En particulier, les résidents de Casa Cádiz critiquent les services publics dont la gestion a été privatisée au moyen d'appels d'offres organisés par la mairie de Barcelone. Ils se réfèrent aux services sociaux de base et/ou spécialisés, comme par exemple les soins à domicile, ou ceux qui concernent directement les sans toit, comme les urgences sociales, qui bien que d'intérêt public sont confiées à des entreprises privées.

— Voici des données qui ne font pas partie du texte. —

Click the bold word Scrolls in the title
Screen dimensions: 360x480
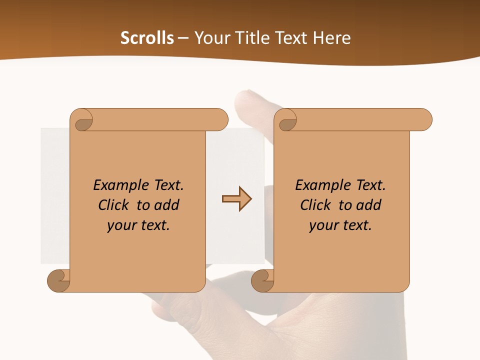(148, 38)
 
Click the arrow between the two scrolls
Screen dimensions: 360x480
(236, 199)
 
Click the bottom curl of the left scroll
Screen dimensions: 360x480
(60, 280)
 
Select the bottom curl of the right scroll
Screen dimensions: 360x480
(263, 280)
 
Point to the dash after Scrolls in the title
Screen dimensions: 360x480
(184, 38)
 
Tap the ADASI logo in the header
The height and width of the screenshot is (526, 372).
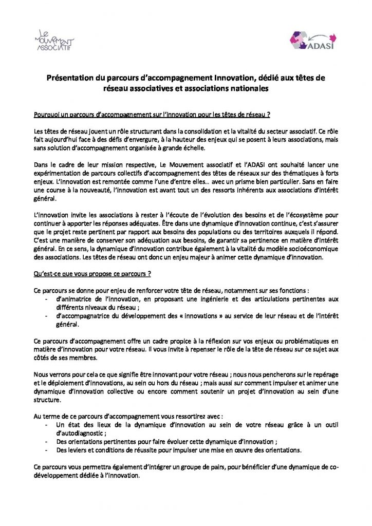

Un autre aspect relevant du projet est la dénonciation de la spéculation immobilière et de la violation du droit constitutionnel au logement. Beaucoup d'usagers du projet proviennent d'expulsions résultant de la forte spéculation et de la hausse démesurée des loyers.

Destin incertain

Malgré la poursuite de la procédure de vente de l'immeuble, la mairie de Cadix a intercédé et fait en janvier une offre de cession temporaire. Toutefois, les habitants de la maison regardent l'offre avec suspicion, puisqu'elle demande aux sans-abri de se constituer en association légale, ce qui les fait se sentir “contrôlés”, a expliqué Danciu au journal La Voz de Cádiz.

Le militant Lagarder Danciu pose avec Ronny. Photo : Pere Montiel, utilisée avec autorisation.

Une nouvelle proposition est en cours de négociation, consistant à “incorporer deux associations dans l'intermédiation et la négociation : l'association Carpa et l'Association nationale andalouse, avec lesquelles l'avocat des okupas s'est mis en contact”.

L'adjointe municipale aux Affaires sociales, Ana Fernández, a expliqué au journal de Barcelone La Vanguardia que le produit de la vente de la maison est nécessaire au budget de la ville : “Étant donnée la situation économique existante, il n'est pas possible que la municipalité de Cádiz laisse échapper la somme supposée [de la vente] d'un local avec ces caractéristiques”.